Stillness is where you:
- hear the discomfort you’ve been outrunning,
- notice the pattern you keep repeating,
- sense the decision you’re afraid to make,
- remember what you value,
- and re-enter action from a place that isn’t panic.
Stillness precedes wisdom the way soil precedes growth. You won’t see it in the quarterly report, but you’ll feel it in the culture.
Everyday micro-practices for real life leaders
You don’t need a silent retreat. You need micro-moments, which are small, repeatable pauses that teach your nervous system it’s safe to slow down.
Try one (or two) of these this week:
- The Three-Breath Threshold
Before you walk into a meeting, open a Zoom room, or answer a hard call: three slow breaths. Nothing fancy. Just arrive. - One-Minute “What’s True?” Check-in
Set a timer for 60 seconds. Ask: What’s true right now? What matters most? Write one sentence. - Single-Task the First Five Minutes
Pick the first five minutes of any task and do it without tabs, texts, or bouncing. Let absorption re-enter your life like it pays rent. - The “Don’t Answer Yet” Rule
When you feel the urge to respond immediately (especially emotionally): pause. Draft it, don’t send it. Re-read after a short walk or a glass of water. - Walking Stillness
Take a five-minute walk with no podcast. Just notice: light, sounds, air, your own thoughts. This is stillness in motion. - Meeting Bookends
Start meetings with 20 seconds of silence. End with 20 seconds to reflect: What did we decide? What do we need to do next?
Stillness doesn’t remove your responsibility. It improves your relationship with it.

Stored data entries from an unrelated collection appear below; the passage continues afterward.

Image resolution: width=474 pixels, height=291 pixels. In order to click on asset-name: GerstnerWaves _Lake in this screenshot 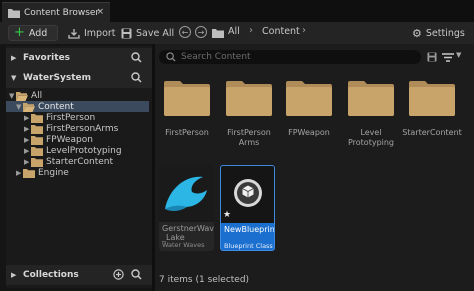, I will do `click(188, 233)`.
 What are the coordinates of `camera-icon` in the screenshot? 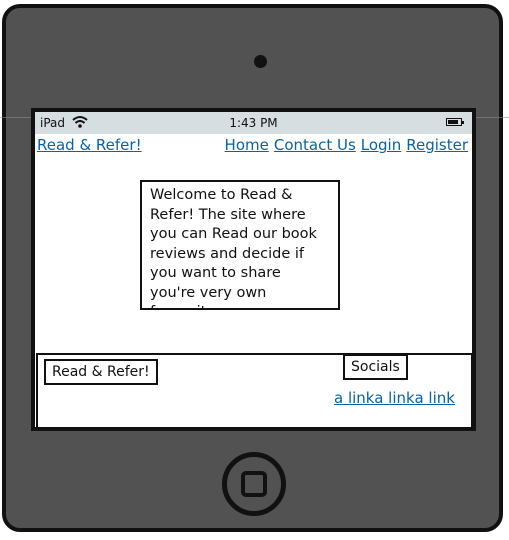 It's located at (260, 62).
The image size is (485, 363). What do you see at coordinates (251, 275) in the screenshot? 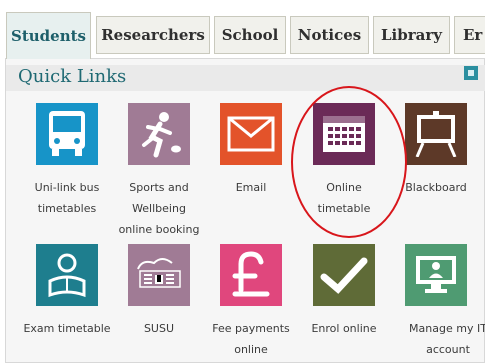
I see `pound-icon` at bounding box center [251, 275].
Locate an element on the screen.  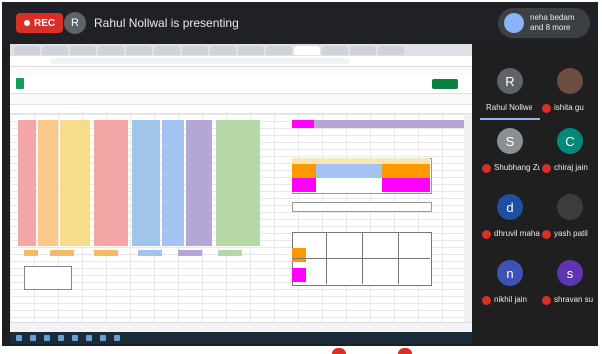
bottom-strip is located at coordinates (301, 350).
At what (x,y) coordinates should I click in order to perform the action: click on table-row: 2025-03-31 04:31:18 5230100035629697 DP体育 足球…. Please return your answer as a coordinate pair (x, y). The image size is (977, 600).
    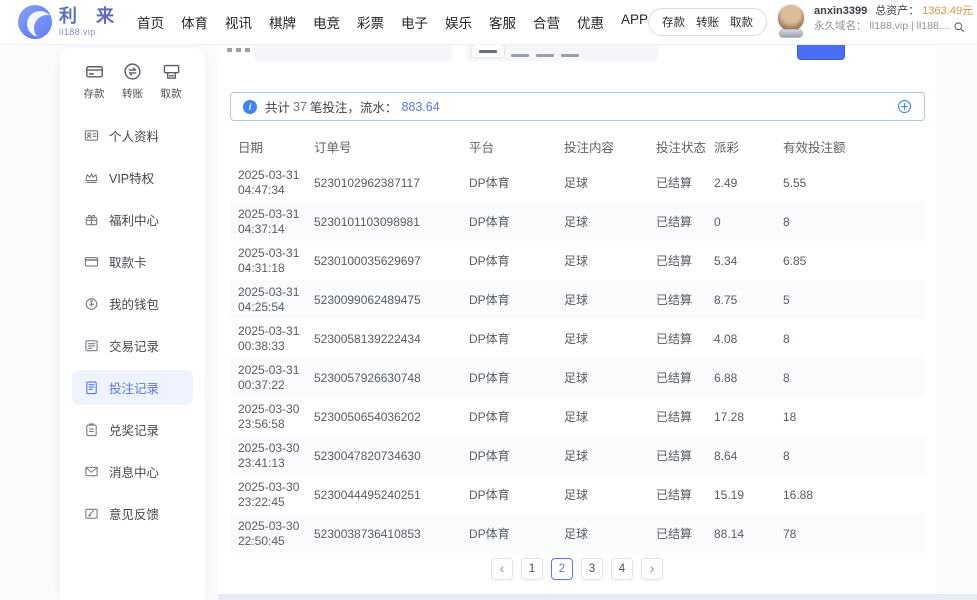
    Looking at the image, I should click on (578, 260).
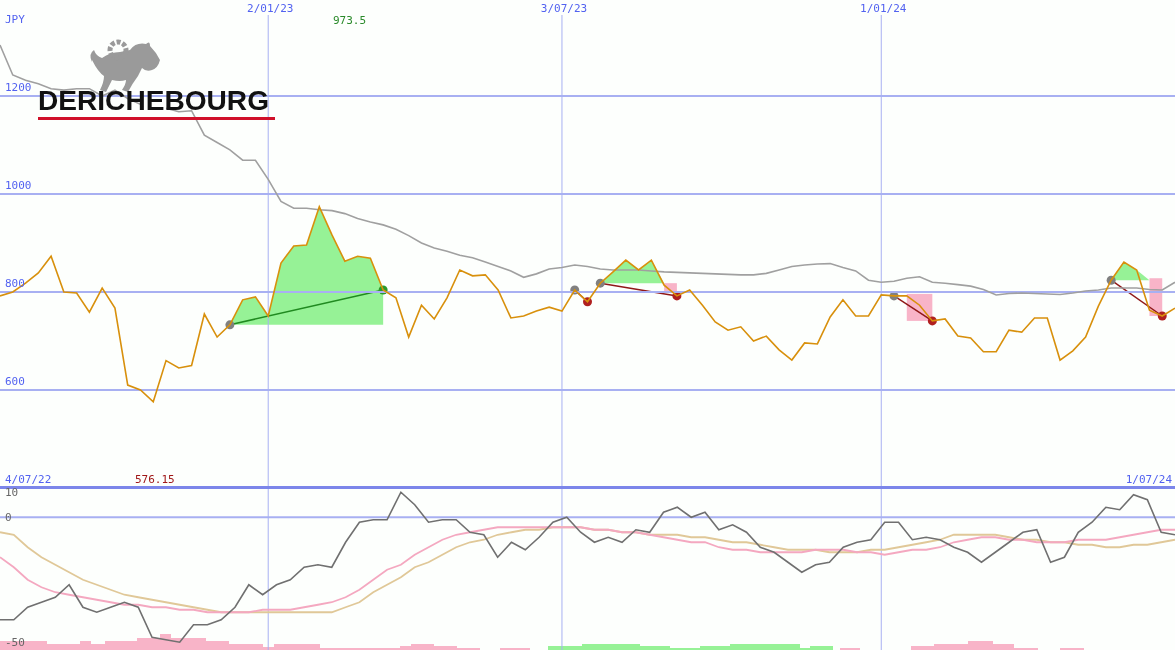 The width and height of the screenshot is (1175, 650). What do you see at coordinates (270, 8) in the screenshot?
I see `date-label: 2/01/23` at bounding box center [270, 8].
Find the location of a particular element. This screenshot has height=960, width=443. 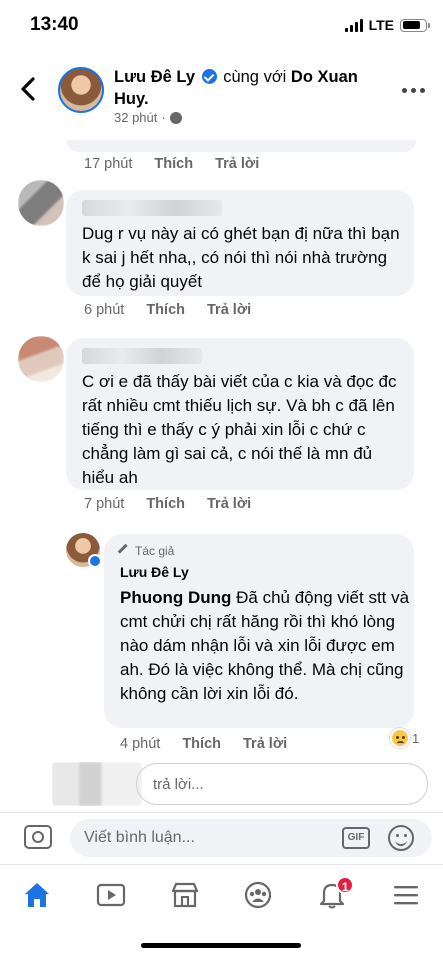

reply-time: 4 phút is located at coordinates (140, 744).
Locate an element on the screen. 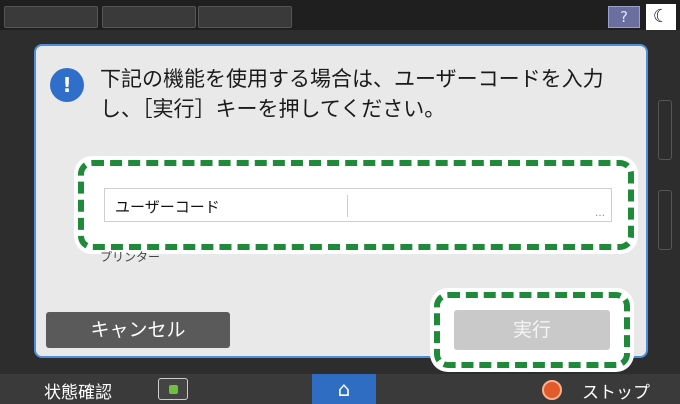 This screenshot has height=404, width=680. help-button: ? is located at coordinates (624, 17).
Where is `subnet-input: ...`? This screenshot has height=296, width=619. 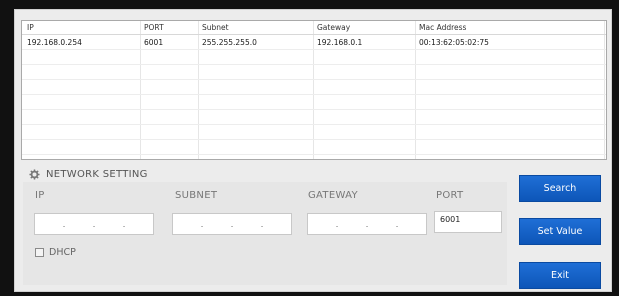
subnet-input: ... is located at coordinates (232, 224).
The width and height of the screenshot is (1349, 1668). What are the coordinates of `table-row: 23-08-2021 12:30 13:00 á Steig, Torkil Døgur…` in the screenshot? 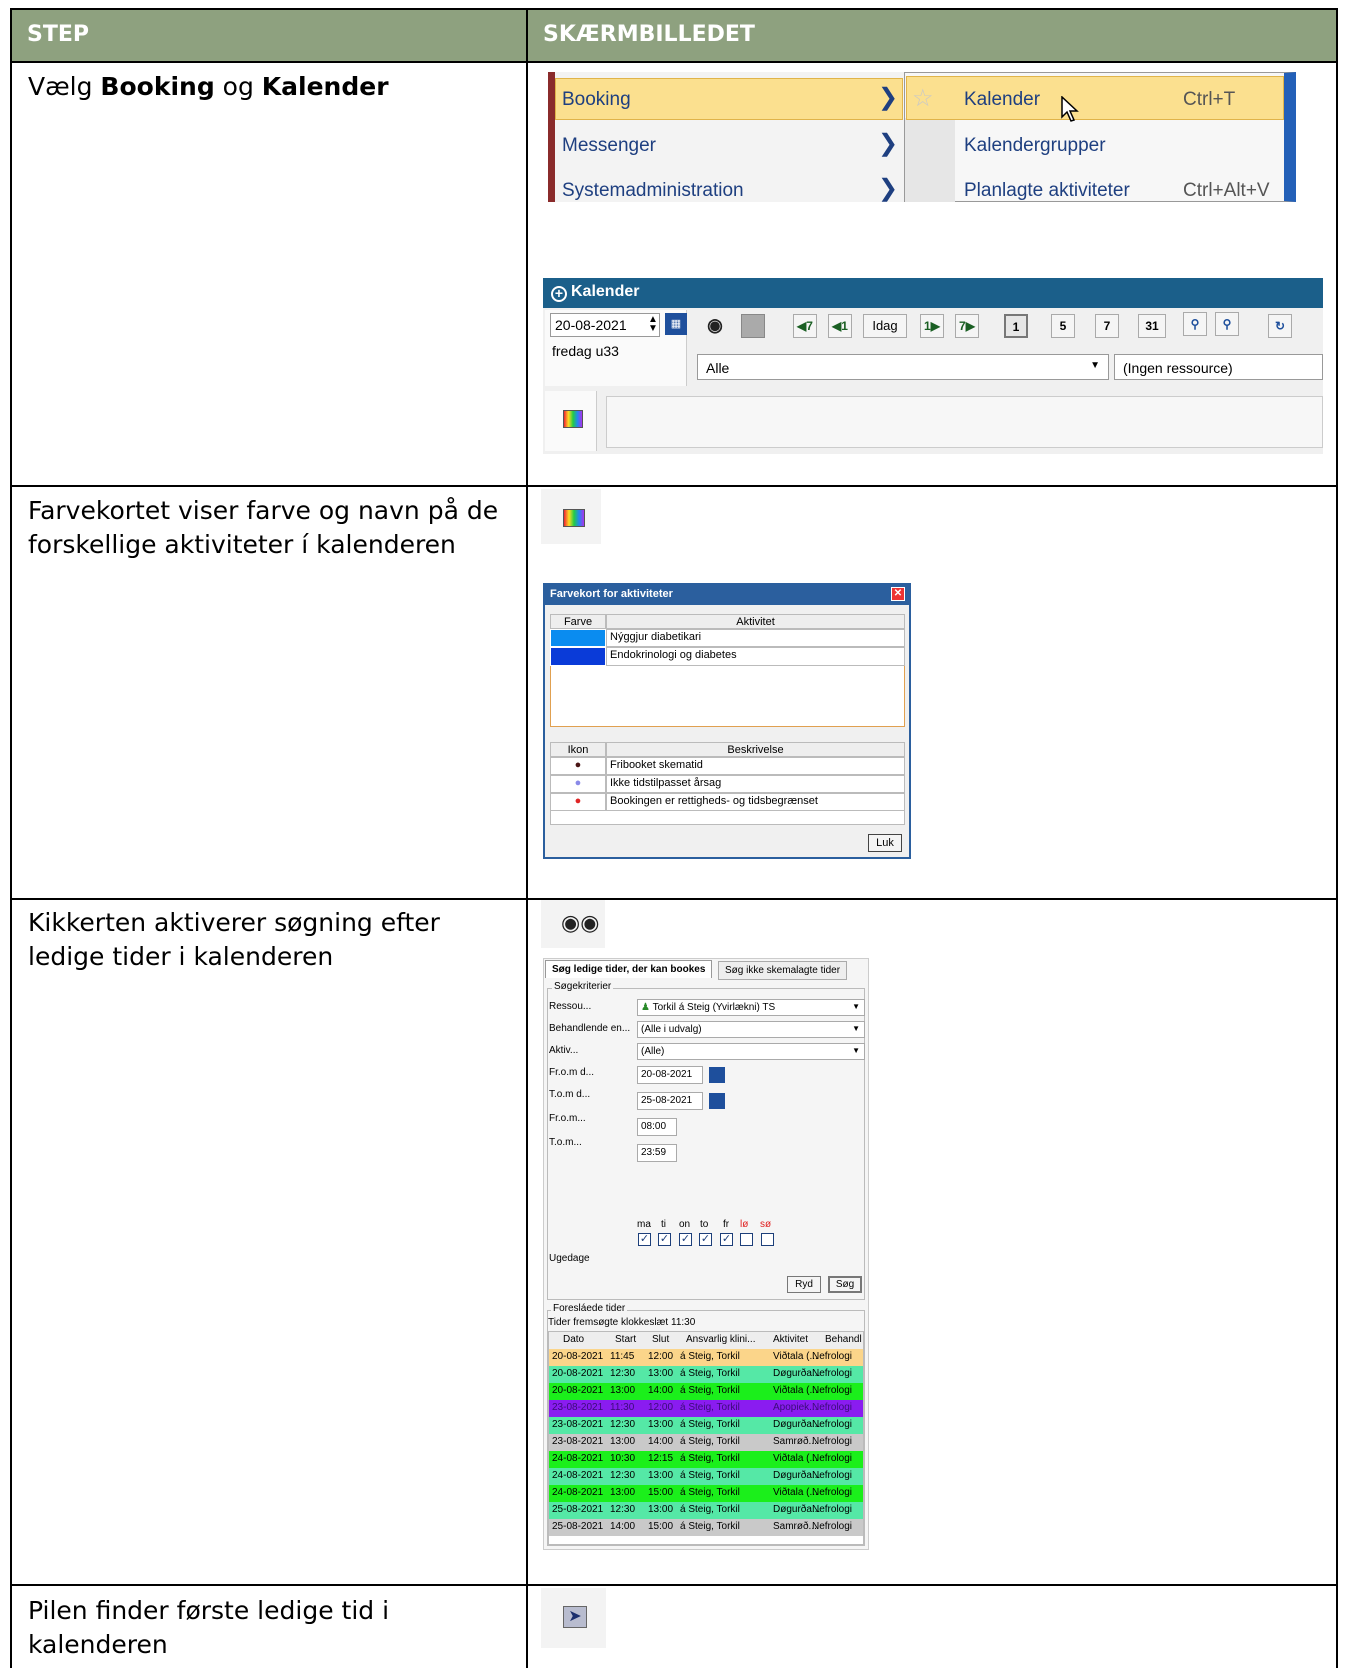 It's located at (706, 1426).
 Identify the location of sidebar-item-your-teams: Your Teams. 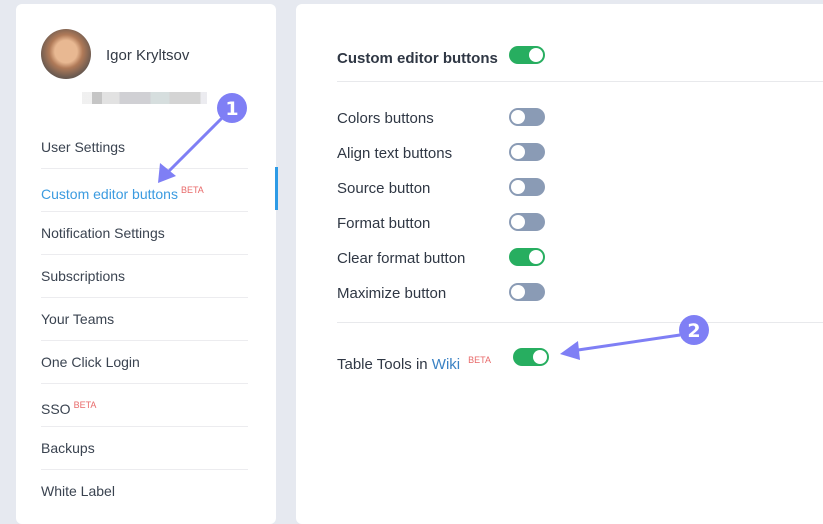
(144, 320).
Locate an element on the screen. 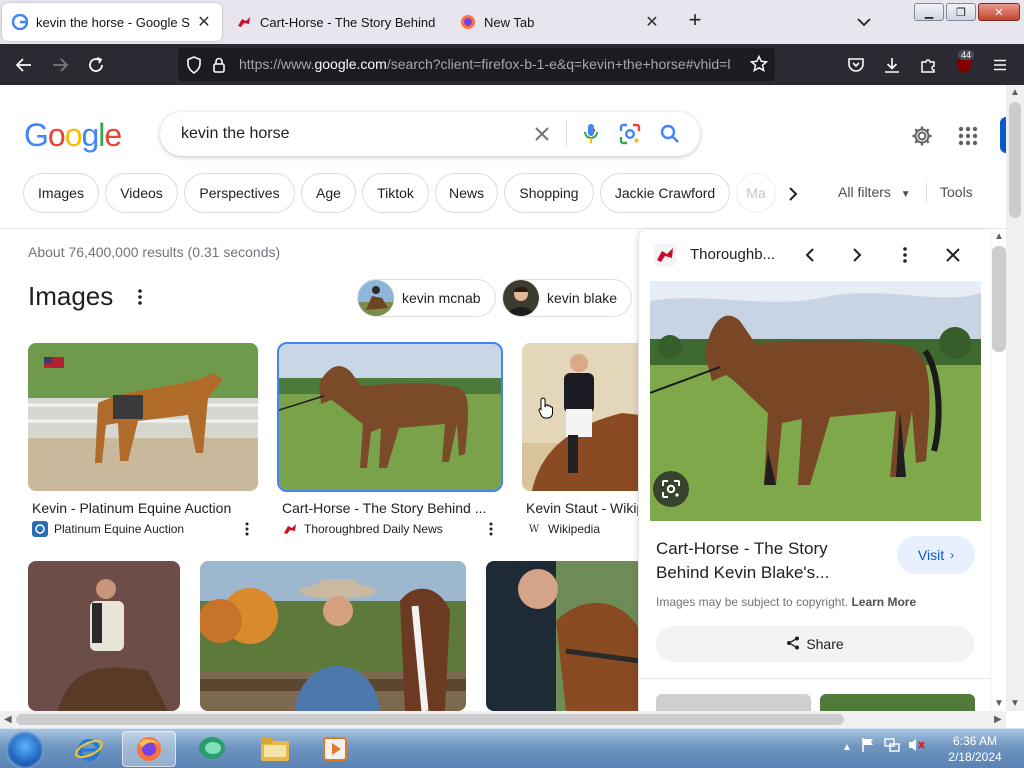  image-source: W Wikipedia is located at coordinates (563, 529).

Because the goal isn’t to do less. It’s to do what matters from a place that’s steady, clear, and creatively awake.
Stillness isn’t the opposite of leadership. It’s the source code.
And if you’re thinking, Cool, but I don’t have time for that, I’ll gently offer this: you don’t have time not to. The cost of constant motion is reactive decisions, diminished creativity, and a life that feels like it’s happening to you instead of with you.
Stillness is how you take your life back, one pause at a time.